Um crime que é bastante comum em regiões periféricas das grandes capitais, tem tirado chamado a atenção de moradores também em Campo Grande, principalmente na região da Vila Nhanhá, nas proximidades da Avenida Ernesto Geisel.
O crime geralmente é cometido por usuários de drogas ou por moradores de rua que furtam fios de cobre e queimam para soltar a borracha e ficar mais fácil a venda.
Ao presenciar fogo naquela região quase todos os dias, principalmente a noite, algumas pessoas sempre faz o questionamento, por que sempre tem fogo na Ernesto Geisel, perto da Nhanhá?

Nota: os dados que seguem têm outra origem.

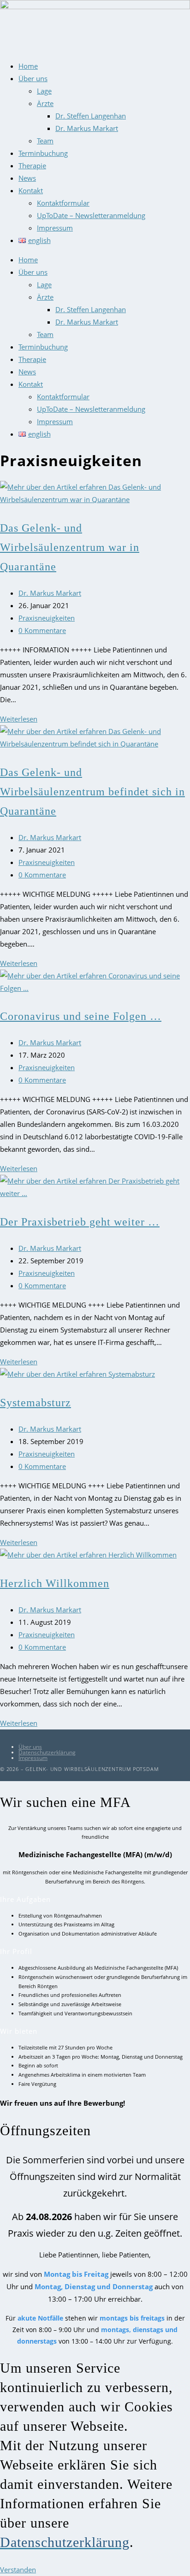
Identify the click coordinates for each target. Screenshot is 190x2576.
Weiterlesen (18, 718)
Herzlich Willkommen (54, 1583)
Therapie (32, 165)
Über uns (33, 78)
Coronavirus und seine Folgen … (80, 1016)
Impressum (55, 227)
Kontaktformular (63, 202)
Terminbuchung (43, 153)
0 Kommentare (42, 630)
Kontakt (30, 190)
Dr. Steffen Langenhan (90, 115)
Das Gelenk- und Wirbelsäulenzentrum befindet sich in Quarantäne (92, 791)
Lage (44, 90)
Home (28, 66)
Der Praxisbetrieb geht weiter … (80, 1222)
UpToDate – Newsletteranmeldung (91, 215)
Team (45, 140)
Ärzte (45, 103)
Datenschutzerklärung (47, 1752)
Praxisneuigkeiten (46, 617)
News (27, 178)
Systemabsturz (35, 1403)
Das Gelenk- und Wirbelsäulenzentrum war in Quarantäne (69, 547)
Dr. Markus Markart (86, 128)
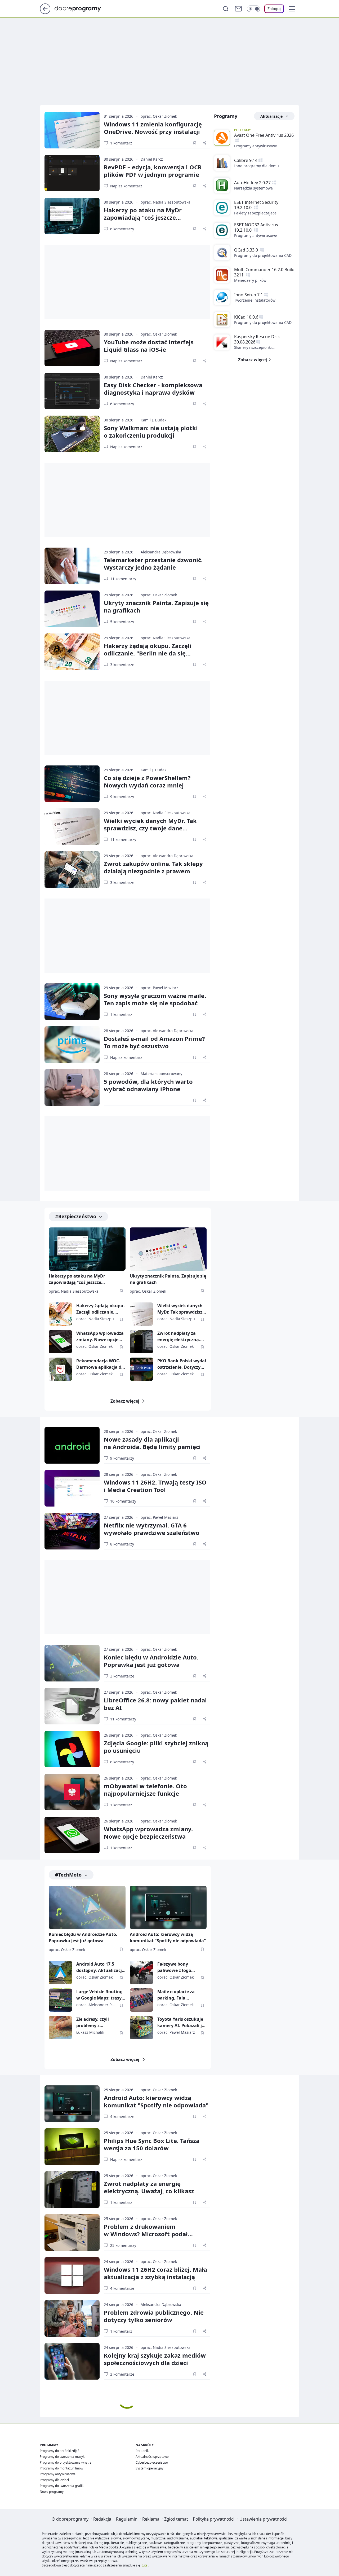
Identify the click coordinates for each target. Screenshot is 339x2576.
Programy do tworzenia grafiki (62, 2485)
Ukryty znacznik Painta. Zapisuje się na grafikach (156, 606)
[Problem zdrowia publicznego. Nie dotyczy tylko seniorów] (72, 2318)
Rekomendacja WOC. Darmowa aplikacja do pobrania (100, 1364)
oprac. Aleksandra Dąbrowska (167, 855)
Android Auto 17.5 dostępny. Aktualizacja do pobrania (100, 1967)
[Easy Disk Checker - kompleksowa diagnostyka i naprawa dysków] (72, 391)
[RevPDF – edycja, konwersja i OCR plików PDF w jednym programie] (72, 173)
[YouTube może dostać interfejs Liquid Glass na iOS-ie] (72, 348)
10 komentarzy (123, 1501)
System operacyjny (149, 2468)
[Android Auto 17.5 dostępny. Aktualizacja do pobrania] (60, 1972)
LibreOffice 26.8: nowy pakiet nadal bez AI (155, 1703)
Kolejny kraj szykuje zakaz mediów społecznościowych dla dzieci (155, 2359)
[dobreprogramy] (82, 8)
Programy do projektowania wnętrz (65, 2462)
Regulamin (126, 2519)
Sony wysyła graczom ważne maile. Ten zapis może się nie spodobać (155, 999)
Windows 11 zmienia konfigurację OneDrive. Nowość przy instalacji (153, 127)
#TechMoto (68, 1875)
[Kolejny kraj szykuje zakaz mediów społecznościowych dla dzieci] (72, 2361)
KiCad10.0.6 (246, 317)
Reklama (150, 2519)
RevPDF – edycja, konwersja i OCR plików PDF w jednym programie (153, 170)
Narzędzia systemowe (253, 188)
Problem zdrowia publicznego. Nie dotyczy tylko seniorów (154, 2316)
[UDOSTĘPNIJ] (205, 143)
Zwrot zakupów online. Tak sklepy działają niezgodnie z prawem (153, 867)
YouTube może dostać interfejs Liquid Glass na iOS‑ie (149, 345)
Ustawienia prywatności (263, 2519)
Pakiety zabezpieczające (255, 212)
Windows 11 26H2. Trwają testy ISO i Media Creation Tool (155, 1486)
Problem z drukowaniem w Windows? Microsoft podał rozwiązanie (146, 2233)
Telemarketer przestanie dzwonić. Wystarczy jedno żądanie (153, 563)
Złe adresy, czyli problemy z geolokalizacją (92, 2022)
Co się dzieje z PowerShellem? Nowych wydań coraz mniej (147, 781)
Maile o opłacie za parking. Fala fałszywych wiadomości (176, 1995)
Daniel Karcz (152, 159)
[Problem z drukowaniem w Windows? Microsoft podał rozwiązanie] (72, 2232)
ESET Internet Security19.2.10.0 (256, 204)
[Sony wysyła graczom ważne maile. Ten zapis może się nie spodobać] (72, 1001)
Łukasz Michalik (90, 2032)
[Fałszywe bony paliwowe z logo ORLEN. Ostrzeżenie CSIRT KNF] (141, 1972)
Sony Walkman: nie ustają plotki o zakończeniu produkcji (151, 431)
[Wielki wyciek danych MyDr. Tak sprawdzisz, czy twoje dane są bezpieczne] (72, 826)
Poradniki (142, 2451)
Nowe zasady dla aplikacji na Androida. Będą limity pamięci (152, 1443)
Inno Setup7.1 (248, 295)
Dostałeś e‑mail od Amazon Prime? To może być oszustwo (154, 1042)
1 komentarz (121, 143)
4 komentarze (122, 2116)
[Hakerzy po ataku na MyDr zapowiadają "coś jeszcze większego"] (72, 216)
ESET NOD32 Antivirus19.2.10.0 (256, 227)
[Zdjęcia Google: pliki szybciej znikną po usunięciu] (72, 1749)
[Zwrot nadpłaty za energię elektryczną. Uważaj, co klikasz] (141, 1341)
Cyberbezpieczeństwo (152, 2462)
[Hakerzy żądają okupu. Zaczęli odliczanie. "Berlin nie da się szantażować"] (72, 651)
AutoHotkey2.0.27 (252, 183)
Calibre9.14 (245, 160)
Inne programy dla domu (256, 165)
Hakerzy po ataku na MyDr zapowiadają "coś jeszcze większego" (143, 217)
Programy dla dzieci (54, 2480)
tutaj (145, 2565)
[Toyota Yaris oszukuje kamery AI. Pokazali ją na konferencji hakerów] (141, 2027)
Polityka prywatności (213, 2519)
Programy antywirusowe (255, 145)
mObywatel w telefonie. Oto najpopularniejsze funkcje (145, 1789)
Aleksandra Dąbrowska (161, 551)
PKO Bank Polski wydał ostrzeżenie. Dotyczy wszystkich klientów (181, 1364)
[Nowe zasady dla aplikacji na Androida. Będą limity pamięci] (72, 1445)
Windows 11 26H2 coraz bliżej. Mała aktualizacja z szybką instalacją (155, 2273)
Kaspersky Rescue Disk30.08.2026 (257, 339)
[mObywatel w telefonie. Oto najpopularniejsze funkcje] (72, 1792)
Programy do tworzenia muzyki (62, 2456)
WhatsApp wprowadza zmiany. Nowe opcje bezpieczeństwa (100, 1336)
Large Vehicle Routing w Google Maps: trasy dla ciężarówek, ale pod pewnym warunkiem (101, 1995)
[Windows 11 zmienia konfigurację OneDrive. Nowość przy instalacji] (72, 130)
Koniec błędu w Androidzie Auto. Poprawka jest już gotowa (151, 1660)
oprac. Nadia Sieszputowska (165, 202)
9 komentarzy (122, 796)
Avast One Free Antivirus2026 (264, 135)
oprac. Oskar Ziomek (159, 116)
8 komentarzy (122, 1544)
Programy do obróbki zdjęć (59, 2451)
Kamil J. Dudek (153, 419)
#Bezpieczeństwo (75, 1216)
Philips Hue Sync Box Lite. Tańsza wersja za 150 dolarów (151, 2144)
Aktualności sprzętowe (152, 2456)
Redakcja (102, 2519)
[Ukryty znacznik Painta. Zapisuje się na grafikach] (72, 609)
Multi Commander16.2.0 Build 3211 (264, 272)
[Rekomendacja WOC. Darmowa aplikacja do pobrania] (60, 1369)
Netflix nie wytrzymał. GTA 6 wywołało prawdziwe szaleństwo (151, 1528)
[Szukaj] (225, 9)
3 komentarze (122, 664)
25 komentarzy (123, 2245)
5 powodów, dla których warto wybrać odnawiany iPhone (148, 1085)
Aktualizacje (271, 116)
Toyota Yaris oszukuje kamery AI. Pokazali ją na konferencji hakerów (180, 2022)
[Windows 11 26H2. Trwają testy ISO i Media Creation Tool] (72, 1488)
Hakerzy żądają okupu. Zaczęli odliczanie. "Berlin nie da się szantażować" (147, 653)
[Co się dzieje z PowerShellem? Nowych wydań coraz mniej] (72, 783)
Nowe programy (52, 2491)
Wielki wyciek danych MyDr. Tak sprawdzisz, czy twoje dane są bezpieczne (150, 828)
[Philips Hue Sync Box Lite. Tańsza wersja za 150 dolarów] (72, 2146)
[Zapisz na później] (195, 143)
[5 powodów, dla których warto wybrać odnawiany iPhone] (72, 1087)
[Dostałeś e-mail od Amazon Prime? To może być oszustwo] (72, 1044)
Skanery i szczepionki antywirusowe (253, 347)
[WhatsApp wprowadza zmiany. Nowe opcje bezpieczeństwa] (60, 1341)
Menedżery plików (250, 280)
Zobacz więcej (124, 1401)
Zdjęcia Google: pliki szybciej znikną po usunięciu (156, 1746)
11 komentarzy (123, 578)
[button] (292, 9)
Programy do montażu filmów (61, 2468)
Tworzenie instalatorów (254, 300)
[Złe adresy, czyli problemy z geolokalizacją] (60, 2027)
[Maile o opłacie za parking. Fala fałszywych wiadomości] (141, 2000)
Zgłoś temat (176, 2519)
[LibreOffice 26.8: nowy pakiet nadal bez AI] (72, 1706)
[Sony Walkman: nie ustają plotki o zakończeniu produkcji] (72, 434)
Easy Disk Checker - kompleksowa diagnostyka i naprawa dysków (153, 388)
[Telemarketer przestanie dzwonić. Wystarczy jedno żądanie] (72, 566)
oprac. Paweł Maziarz (159, 987)
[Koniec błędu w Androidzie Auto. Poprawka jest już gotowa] (72, 1663)
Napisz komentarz (126, 185)
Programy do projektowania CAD (263, 255)
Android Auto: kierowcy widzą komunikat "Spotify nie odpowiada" (168, 1937)
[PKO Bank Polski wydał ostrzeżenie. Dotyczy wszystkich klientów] (141, 1369)
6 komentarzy (122, 228)
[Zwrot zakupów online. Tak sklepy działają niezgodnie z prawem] (72, 869)
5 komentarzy (122, 621)
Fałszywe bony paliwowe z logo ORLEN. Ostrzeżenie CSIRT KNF (178, 1967)
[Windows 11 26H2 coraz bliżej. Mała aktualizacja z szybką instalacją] (72, 2275)
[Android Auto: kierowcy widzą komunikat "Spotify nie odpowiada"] (168, 1907)
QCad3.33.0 (246, 250)
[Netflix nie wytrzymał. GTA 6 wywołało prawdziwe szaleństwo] (72, 1531)
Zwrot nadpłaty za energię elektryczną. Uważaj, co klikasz (178, 1336)
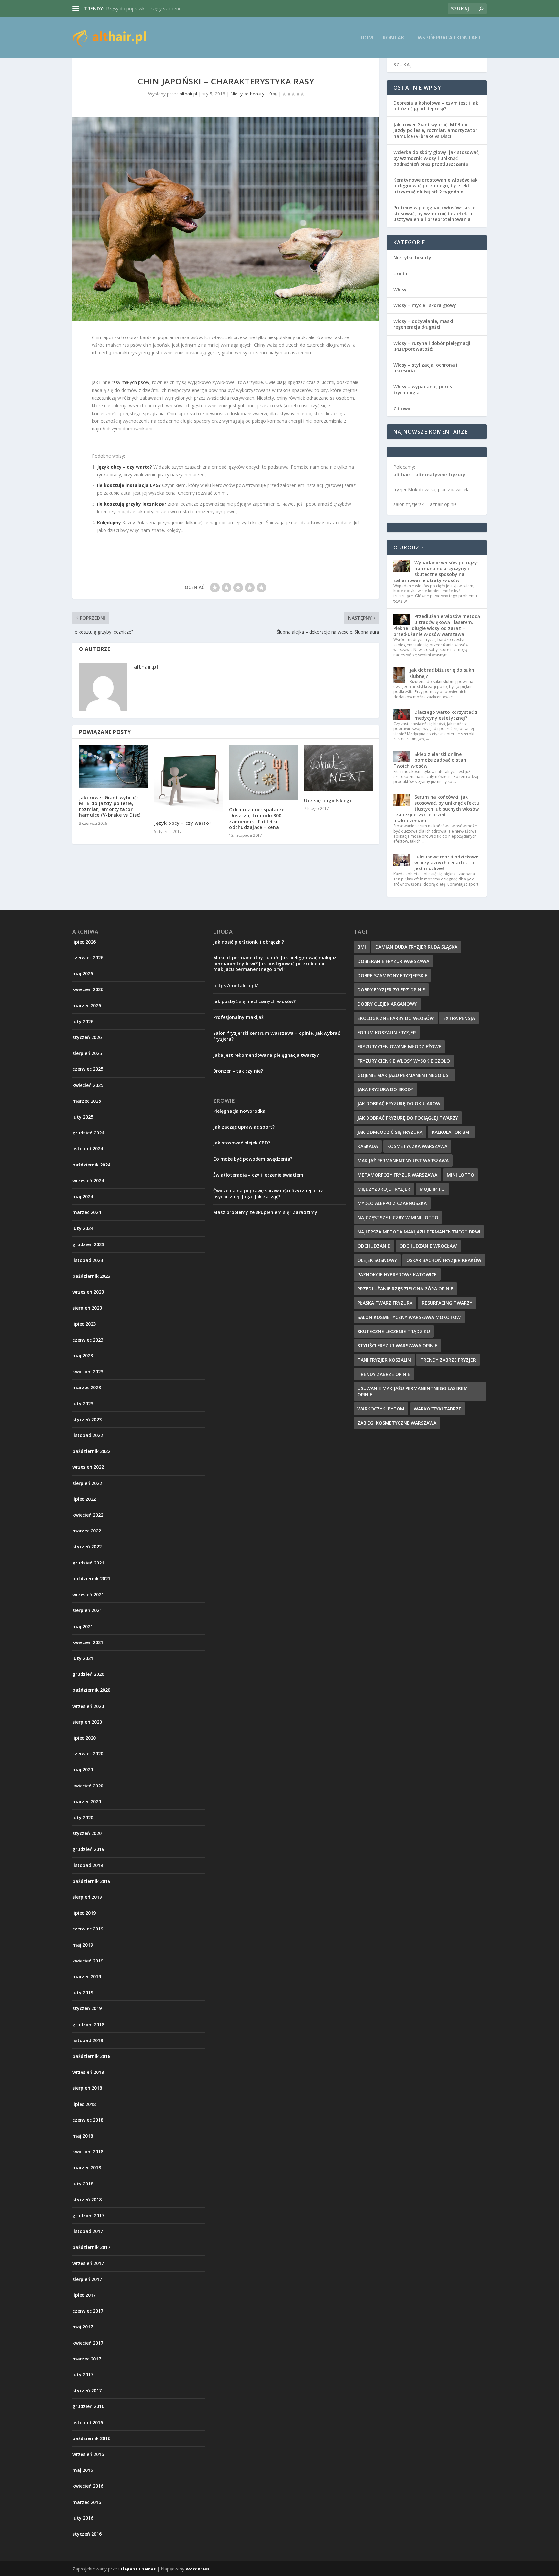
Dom (367, 38)
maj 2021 (82, 1626)
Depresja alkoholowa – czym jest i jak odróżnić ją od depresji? (435, 106)
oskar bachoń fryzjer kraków (443, 1260)
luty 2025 (82, 1117)
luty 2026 (82, 1021)
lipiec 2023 (84, 1324)
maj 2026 (82, 973)
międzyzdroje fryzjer (383, 1189)
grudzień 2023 (88, 1244)
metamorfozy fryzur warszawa (397, 1175)
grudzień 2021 (88, 1563)
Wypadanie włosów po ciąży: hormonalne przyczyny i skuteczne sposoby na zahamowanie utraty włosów (435, 571)
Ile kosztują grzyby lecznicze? (131, 504)
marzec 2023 (86, 1387)
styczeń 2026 (87, 1037)
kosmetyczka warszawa (417, 1146)
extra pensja (459, 1018)
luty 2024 (82, 1228)
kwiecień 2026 (87, 989)
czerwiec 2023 (87, 1340)
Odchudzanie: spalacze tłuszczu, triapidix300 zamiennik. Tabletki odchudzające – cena (257, 818)
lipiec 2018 (84, 2104)
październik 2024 (91, 1165)
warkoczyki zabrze (437, 1409)
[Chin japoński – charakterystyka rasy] (225, 218)
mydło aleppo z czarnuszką (392, 1203)
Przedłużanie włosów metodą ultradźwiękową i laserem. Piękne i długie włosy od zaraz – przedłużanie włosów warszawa (436, 625)
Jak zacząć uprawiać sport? (244, 1127)
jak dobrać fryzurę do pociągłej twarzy (407, 1118)
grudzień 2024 (88, 1133)
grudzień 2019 (88, 1849)
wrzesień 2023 (88, 1292)
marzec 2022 (86, 1531)
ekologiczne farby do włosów (395, 1018)
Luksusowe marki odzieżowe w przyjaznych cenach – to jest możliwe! (446, 862)
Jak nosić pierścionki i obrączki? (248, 942)
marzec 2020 (86, 1801)
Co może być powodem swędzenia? (252, 1159)
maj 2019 (82, 1945)
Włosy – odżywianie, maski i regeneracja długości (424, 324)
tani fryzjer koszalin (384, 1360)
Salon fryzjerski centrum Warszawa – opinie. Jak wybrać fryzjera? (276, 1036)
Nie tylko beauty (247, 94)
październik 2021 (91, 1578)
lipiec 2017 (84, 2295)
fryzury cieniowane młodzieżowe (399, 1047)
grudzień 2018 (88, 2024)
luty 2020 (82, 1817)
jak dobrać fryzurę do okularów (398, 1103)
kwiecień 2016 (87, 2486)
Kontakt (395, 38)
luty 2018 (82, 2184)
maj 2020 (82, 1769)
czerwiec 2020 (87, 1754)
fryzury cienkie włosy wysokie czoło (403, 1061)
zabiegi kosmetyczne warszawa (396, 1423)
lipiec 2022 (84, 1499)
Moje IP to (432, 1189)
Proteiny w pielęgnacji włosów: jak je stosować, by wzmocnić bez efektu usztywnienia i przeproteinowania (434, 213)
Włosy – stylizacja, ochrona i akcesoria (425, 368)
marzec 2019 (86, 1976)
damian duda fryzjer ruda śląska (416, 947)
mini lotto (460, 1175)
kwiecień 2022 (87, 1515)
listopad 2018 (87, 2040)
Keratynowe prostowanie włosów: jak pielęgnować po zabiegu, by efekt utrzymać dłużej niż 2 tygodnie (435, 185)
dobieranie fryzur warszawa (393, 961)
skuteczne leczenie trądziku (393, 1331)
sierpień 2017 (87, 2279)
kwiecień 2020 (87, 1786)
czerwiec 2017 (87, 2311)
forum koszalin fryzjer (386, 1032)
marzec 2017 (86, 2359)
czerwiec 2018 (87, 2120)
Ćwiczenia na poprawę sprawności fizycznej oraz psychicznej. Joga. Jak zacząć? (268, 1194)
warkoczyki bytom (380, 1409)
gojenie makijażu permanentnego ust (404, 1075)
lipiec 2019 (84, 1913)
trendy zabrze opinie (383, 1374)
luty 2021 (82, 1658)
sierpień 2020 (87, 1722)
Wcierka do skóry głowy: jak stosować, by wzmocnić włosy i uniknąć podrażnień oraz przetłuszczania (436, 158)
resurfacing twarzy (447, 1303)
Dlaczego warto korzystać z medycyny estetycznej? (445, 715)
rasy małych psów (130, 382)
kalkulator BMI (451, 1132)
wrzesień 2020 (88, 1706)
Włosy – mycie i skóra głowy (424, 305)
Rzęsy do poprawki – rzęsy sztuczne (143, 9)
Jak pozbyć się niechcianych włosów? (254, 1001)
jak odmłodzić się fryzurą (389, 1132)
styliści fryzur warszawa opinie (397, 1346)
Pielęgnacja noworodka (239, 1111)
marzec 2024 (86, 1212)
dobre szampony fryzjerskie (392, 975)
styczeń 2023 (87, 1419)
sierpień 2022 (87, 1483)
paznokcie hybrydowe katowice (397, 1274)
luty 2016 (82, 2518)
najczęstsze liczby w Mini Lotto (397, 1217)
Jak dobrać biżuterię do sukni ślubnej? (443, 673)
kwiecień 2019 (87, 1961)
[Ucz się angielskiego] (338, 768)
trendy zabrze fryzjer (448, 1360)
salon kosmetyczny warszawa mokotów (409, 1317)
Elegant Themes (138, 2569)
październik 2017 (91, 2247)
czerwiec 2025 (87, 1069)
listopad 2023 (87, 1260)
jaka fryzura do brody (385, 1089)
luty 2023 (82, 1403)
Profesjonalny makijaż (238, 1017)
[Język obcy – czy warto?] (188, 779)
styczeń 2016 (87, 2534)
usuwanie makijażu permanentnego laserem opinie (412, 1391)
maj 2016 (82, 2470)
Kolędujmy (109, 522)
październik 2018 (91, 2056)
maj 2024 (82, 1196)
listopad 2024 (87, 1148)
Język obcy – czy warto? (124, 467)
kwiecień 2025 (87, 1085)
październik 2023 (91, 1276)
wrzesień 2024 (88, 1180)
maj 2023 (82, 1356)
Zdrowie (402, 408)
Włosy (400, 289)
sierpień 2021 (87, 1610)
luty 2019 (82, 1992)
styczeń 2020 (87, 1833)
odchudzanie (373, 1246)
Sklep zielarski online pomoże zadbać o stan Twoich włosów (429, 760)
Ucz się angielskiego (328, 800)
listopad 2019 (87, 1865)
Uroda (400, 274)
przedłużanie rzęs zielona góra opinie (405, 1289)
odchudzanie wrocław (428, 1246)
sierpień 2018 (87, 2088)
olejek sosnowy (377, 1260)
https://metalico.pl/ (235, 985)
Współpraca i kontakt (450, 38)
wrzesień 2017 (88, 2263)
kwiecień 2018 (87, 2152)
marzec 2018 (86, 2167)
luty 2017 (82, 2374)
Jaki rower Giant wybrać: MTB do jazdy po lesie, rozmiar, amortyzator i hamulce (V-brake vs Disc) (110, 806)
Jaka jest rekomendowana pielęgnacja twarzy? (266, 1055)
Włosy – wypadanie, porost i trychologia (425, 389)
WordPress (197, 2569)
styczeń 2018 (87, 2199)
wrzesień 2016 (88, 2454)
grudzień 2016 (88, 2406)
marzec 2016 (86, 2502)
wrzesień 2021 (88, 1594)
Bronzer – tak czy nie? (238, 1071)
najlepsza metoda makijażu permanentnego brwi (418, 1232)
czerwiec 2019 (87, 1929)
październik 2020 (91, 1690)
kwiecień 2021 (87, 1642)
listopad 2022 (87, 1435)
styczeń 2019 (87, 2008)
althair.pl (188, 94)
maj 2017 (82, 2327)
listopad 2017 (87, 2231)
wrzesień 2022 (88, 1467)
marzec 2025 (86, 1101)
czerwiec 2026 (87, 958)
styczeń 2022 (87, 1546)
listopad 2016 (87, 2422)
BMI (361, 947)
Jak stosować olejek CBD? (241, 1143)
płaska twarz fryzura (384, 1303)
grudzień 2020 (88, 1674)
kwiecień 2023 (87, 1371)
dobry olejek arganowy (387, 1004)
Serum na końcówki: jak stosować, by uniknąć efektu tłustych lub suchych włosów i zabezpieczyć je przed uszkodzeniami (436, 809)
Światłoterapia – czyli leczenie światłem (258, 1175)
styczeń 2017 (87, 2390)
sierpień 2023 (87, 1308)
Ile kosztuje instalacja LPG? (129, 485)
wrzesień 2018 (88, 2072)
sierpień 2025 (87, 1053)
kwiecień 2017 (87, 2343)
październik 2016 (91, 2438)
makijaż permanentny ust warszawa (403, 1160)
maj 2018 (82, 2136)
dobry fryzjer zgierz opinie (391, 990)
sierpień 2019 (87, 1897)
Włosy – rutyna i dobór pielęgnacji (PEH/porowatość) (431, 346)
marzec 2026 (86, 1005)
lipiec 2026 (84, 942)
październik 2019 (91, 1881)
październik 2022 (91, 1451)
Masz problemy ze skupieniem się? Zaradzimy (265, 1212)
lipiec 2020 (84, 1738)
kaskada (367, 1146)
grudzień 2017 (88, 2215)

Para responder essa pergunta, a reportagem entrou em contato com o advogado criminalista Caio Moura, que afirma a existência do crime e segundo ele, não se pode generalizar as coisas, pois fogo tem em todo canto da cidade, seja pelas condições climáticas ou pela falta de respeito da população com o meio ambiente.
Para se detectar esse tipo de crime, o autor tem que ser identificado mediante flagrante delito.
Nesse caso, Moura explica que a pessoa que furta fios e queima a borracha para vender o cobre, ele comete dois tipos de infração, o crime ambiental e furto contra o patrimônio público.
Caso o infrator queime fios na beira de córregos, segundo a lei, ele comete um crime ambiental.
“Independentemente dos motivos e das ocasiões, colocar fogo no lote e atrapalhar o ambiente próximo é crime previsto na lei 9.605/9, que diz que qualquer atividade que cause danos à saúde humana, como lixo, matas, lotes, se configura como crime ambiental. Além de ser inafiançável, quem colocar fogo no lote pode sofrer pena de seis meses a um ano de prisão e, ainda, pagar multa de até R$ 9.658,00”.
Já o furto do fio em si, já se configura crime de furto de patrimônio, e segundo o Código Penal, a pena pode variar de 2 a 8 anos de prisão se o crime for cometido: com destruição ou rompimento de obstáculo à subtração da coisa, com abuso de confiança, ou mediante fraude, escalada ou destreza, emprego de chave falsa e mediante concurso de duas ou mais pessoas.